• **TASK OBJECTIVE**
Look in the material below for the line holding "Kutya csillagkép (99, 471)". Set it down exactly, with each later line up to and including the line holding "Az Oak Street vége".
*** MATERIAL PROVIDED ***
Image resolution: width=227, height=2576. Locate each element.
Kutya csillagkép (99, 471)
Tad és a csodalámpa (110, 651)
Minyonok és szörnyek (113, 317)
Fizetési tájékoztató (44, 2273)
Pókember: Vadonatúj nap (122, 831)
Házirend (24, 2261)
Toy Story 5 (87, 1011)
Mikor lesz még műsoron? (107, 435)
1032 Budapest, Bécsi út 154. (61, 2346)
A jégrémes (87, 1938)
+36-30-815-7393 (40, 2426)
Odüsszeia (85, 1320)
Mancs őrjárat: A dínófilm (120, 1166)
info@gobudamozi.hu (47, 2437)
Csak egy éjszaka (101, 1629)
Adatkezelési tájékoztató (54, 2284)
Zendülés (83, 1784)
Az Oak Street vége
*** End of MATERIAL PROVIDED ***
*** MATERIAL PROVIDED ***
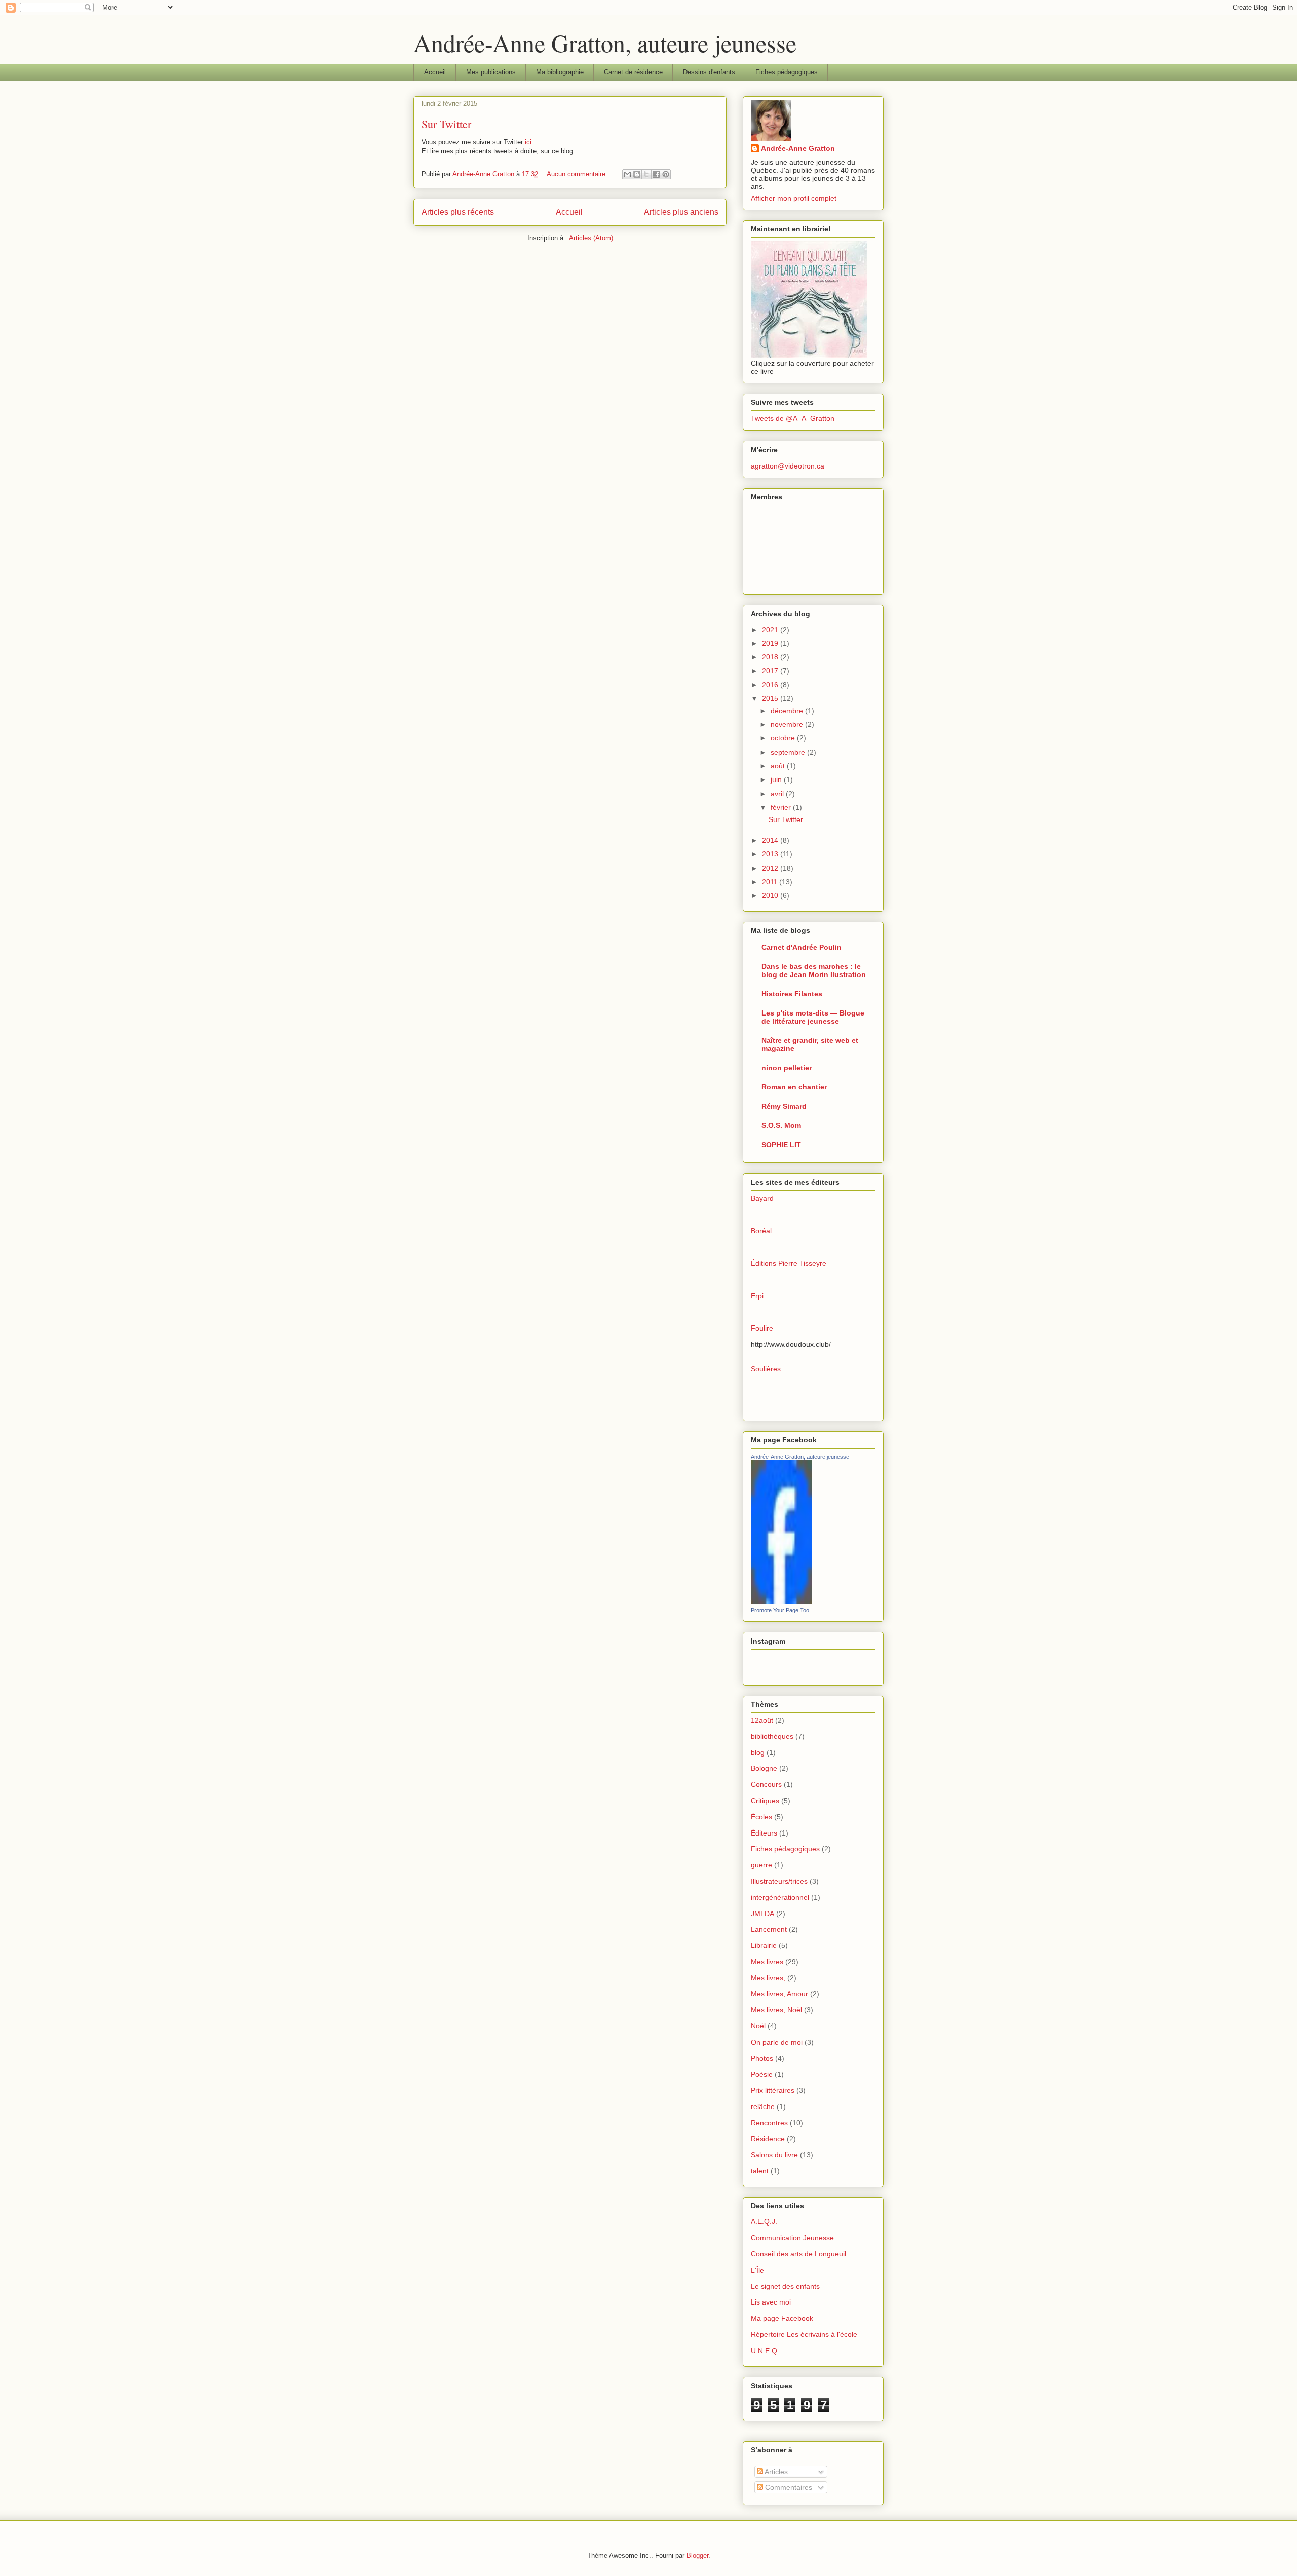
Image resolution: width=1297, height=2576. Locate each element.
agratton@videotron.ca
*** End of MATERIAL PROVIDED ***
• **RESULT OF THIS EXERCISE**
Kutya csillagkép (99, 471)
Tad és a csodalámpa (110, 651)
Minyonok és szörnyek (113, 317)
Fizetési tájékoztató (44, 2273)
Pókember: Vadonatúj nap (122, 831)
Házirend (24, 2261)
Toy Story 5 (87, 1011)
Mikor lesz még műsoron? (107, 435)
1032 Budapest, Bécsi út 154. (61, 2346)
A jégrémes (87, 1938)
+36-30-815-7393 (40, 2426)
Odüsszeia (85, 1320)
Mancs őrjárat: A dínófilm (120, 1166)
info@gobudamozi.hu (47, 2437)
Csak egy éjszaka (101, 1629)
Adatkezelési tájékoztató (54, 2284)
Zendülés (83, 1784)
Az Oak Street vége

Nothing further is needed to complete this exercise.